Al termine del confronto, la prima cittadina ha chiesto al prefetto la convocazione di un Comitato provinciale per l’ordine e la sicurezza pubblica. La richiesta, ora al vaglio della Prefettura, punta a coinvolgere in un unico tavolo le istituzioni competenti in materia di ordine pubblico e a esaminare gli elementi emersi negli ultimi mesi, anche alla luce dei dati recentemente diffusi dal ministro dell’Interno Matteo Piantedosi.
L’incursione nel negozio
Il confronto istituzionale arriva dopo il raid avvenuto nella notte al compro oro di corso Martiri della Libertà 35. Secondo le prime ricostruzioni, una banda composta da almeno quattro persone è riuscita a forzare il cancello d’acciaio e a penetrare nei locali dell’attività.
I malviventi hanno tentato di spostare la cassaforte, senza però riuscirci.

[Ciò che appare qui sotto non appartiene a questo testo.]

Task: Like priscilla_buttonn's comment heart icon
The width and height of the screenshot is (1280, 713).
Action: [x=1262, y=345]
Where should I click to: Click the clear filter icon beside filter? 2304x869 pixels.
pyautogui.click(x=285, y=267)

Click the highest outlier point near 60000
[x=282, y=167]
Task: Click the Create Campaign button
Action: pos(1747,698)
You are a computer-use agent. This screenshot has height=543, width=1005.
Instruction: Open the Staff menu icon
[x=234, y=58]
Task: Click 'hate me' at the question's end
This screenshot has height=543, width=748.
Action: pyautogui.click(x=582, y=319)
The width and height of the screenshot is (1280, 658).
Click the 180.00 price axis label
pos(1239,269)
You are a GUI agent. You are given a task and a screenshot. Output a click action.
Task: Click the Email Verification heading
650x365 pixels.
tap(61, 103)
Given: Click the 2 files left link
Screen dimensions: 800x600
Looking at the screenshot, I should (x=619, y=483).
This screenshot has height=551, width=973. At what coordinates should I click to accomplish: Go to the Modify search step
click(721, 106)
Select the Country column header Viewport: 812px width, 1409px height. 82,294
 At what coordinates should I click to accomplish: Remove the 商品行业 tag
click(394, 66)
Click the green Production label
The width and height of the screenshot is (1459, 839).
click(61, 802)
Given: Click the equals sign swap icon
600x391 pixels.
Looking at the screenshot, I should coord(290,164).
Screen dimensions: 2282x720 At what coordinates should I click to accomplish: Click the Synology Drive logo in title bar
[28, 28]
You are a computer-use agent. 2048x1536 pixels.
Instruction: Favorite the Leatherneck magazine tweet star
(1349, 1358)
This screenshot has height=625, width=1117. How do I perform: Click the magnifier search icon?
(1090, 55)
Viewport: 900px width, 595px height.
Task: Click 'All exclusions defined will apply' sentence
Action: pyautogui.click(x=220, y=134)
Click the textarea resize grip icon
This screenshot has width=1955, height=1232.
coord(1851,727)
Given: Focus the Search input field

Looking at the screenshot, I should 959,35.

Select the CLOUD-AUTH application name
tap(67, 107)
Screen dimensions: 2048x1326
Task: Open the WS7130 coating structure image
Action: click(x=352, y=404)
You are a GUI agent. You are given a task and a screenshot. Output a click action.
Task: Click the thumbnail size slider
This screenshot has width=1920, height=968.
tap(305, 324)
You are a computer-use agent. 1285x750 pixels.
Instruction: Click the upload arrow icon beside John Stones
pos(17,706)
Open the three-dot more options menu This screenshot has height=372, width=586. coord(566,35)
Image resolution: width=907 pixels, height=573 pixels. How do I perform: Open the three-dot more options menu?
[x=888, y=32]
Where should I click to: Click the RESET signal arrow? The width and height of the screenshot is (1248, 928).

Prima di allontanarsi hanno portato via due scatoloni d’argento. L’episodio ha quindi riacceso l’attenzione sulle modalità con cui vengono messi a segno i furti ai danni delle attività commerciali e sulla necessità di coordinare le risposte delle istituzioni.
Il confronto tra le istituzioni
In una nota, Castelletti ha definito quanto accaduto un fatto che merita attenzione e risposte puntuali, spiegando di aver ritenuto necessario confrontarsi immediatamente con il questore e di aver chiesto un approfondimento con tutte le istituzioni competenti.
La sindaca ha inoltre ribadito il riparto delle responsabilità in materia: sicurezza e ordine pubblico fanno capo allo Stato, attraverso Prefettura e Questura. Al tempo stesso, ha sottolineato la necessità che i diversi livelli istituzionali procedano nella stessa direzione.
Palazzo Loggia, ha aggiunto Castelletti, è pronto a contribuire attraverso la Polizia Locale e gli strumenti di propria competenza, collaborando con le forze dell’ordine sul fronte della prevenzione e della vivibilità del territorio. La convocazione del comitato provinciale dovrà ora essere valutata dalla Prefettura.